Virat Kohli (India): The Indian batting great, arguably the best in ODI history, has rediscovered his run-scoring form in the tournament. In addition to his peerless record in run chases, Kohli has a healthy average when playing against New Zealand in ODIs. His 32 matches against the Blackcaps have yielded him six centuries and nine half-centuries at an average of 57.1. Although Kohli only managed 11 runs in the Group A meeting between the two sides, the 36-year-old is known to save his best for the biggest games.
Shubman Gill (India): The world’s top-rated ODI batter began the tournament with a match-winning century over Bangladesh, and although Gill only added 57 runs in the next three games, the opener will be key to India’s innings in the final.
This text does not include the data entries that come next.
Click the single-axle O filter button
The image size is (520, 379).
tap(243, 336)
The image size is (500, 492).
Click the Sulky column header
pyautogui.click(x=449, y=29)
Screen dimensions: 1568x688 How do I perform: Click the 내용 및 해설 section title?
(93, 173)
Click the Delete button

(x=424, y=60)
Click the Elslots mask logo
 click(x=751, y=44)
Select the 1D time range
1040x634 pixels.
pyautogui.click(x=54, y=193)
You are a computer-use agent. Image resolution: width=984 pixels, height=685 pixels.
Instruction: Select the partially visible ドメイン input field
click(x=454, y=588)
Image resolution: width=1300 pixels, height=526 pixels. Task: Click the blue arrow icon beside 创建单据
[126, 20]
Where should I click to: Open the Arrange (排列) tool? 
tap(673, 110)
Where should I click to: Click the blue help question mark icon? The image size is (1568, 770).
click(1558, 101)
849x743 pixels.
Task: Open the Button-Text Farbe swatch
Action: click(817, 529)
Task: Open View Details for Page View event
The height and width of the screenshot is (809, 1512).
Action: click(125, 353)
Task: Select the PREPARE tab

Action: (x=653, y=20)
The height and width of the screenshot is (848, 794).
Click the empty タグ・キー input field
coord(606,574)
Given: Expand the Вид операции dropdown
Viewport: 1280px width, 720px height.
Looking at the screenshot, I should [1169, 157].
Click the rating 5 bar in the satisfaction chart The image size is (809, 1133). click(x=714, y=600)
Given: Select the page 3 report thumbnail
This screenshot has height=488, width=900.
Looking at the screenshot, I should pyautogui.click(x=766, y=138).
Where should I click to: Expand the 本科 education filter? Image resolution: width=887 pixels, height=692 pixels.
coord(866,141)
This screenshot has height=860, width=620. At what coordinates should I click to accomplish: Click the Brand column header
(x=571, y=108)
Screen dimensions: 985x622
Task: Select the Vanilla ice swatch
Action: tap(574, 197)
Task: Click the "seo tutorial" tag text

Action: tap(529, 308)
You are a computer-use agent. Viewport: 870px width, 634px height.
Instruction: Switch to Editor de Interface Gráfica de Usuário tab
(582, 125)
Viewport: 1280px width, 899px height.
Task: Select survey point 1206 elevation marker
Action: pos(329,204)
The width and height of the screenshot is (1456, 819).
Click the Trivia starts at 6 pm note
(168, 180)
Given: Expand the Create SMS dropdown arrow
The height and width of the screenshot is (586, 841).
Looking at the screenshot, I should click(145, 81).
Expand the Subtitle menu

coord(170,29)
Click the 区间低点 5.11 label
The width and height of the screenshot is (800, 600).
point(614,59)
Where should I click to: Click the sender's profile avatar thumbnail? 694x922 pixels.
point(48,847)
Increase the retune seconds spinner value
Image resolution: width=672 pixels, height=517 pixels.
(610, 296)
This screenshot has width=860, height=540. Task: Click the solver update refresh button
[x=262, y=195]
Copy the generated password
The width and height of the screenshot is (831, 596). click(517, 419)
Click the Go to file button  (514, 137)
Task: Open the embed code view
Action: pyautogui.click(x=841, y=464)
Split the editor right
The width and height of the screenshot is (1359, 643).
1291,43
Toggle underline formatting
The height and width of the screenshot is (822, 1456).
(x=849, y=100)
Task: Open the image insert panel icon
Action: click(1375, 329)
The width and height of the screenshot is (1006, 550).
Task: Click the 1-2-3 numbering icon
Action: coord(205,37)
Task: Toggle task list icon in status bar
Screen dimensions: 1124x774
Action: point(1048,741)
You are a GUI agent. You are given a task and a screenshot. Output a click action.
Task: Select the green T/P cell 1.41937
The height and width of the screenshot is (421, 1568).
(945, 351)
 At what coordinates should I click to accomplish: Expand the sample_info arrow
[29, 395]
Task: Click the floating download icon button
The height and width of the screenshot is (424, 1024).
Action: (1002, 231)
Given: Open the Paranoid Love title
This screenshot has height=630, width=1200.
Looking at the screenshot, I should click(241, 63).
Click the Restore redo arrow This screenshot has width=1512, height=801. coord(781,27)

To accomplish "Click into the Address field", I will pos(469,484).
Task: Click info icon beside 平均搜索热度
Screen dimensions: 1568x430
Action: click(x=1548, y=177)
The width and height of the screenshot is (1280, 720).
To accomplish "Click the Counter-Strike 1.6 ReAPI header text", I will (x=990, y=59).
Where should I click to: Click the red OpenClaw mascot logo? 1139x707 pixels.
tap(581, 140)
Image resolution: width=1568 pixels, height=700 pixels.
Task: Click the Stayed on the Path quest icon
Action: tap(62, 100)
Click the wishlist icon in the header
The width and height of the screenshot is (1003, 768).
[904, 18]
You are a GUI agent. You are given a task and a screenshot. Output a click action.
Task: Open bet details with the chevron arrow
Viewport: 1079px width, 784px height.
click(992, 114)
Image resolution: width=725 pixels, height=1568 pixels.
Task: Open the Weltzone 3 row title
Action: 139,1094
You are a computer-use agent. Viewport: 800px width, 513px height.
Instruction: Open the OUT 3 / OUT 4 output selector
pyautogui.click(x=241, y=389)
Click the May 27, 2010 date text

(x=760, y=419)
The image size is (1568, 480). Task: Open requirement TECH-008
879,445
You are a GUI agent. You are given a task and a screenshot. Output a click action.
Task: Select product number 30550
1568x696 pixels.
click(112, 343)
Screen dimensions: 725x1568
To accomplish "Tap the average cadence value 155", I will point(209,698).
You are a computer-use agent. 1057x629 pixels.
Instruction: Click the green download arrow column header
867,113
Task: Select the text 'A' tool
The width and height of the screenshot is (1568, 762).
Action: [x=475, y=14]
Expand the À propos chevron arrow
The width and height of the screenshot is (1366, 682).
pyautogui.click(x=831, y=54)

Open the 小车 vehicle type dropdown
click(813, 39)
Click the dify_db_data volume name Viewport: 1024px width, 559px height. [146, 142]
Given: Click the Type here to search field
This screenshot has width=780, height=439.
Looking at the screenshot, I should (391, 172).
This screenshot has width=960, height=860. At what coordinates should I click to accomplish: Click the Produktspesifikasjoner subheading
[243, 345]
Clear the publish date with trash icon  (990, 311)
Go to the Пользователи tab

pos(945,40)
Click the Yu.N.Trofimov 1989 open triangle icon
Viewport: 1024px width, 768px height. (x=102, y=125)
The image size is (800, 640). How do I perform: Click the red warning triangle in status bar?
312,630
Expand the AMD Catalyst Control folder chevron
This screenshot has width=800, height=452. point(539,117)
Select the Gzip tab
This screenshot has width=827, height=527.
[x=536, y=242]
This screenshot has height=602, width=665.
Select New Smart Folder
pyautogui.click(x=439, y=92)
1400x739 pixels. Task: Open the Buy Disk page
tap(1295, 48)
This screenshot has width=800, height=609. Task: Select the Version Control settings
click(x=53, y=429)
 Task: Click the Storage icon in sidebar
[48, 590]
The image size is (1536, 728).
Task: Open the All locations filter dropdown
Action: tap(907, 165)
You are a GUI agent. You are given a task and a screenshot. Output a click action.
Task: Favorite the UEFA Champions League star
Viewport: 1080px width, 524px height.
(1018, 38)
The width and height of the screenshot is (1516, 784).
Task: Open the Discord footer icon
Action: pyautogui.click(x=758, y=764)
His average of 74 and two centuries in 11 games against New Zealand make him a player to watch in the final.
Varun Chakravarthy (India): The leg-break bowler’s return to the Indian side has left opposition batters in a fix. Chakravarthy made his Champions Trophy debut in the group game against New Zealand, in which he took five wickets to earn the player of the match award. The spinner’s variation will suit India’s needs perfectly on a relatively slow Dubai pitch.
Kane Williamson (New Zealand): Williamson is regarded as one of modern cricket’s batting greats, and his never-diminishing hunger for runs in big tournaments makes him stand out in every competition. The former Kiwi captain was his side’s top scorer in the group match against India, and his teammates will hope that on Sunday he can add to his one century and 11 fifties against India.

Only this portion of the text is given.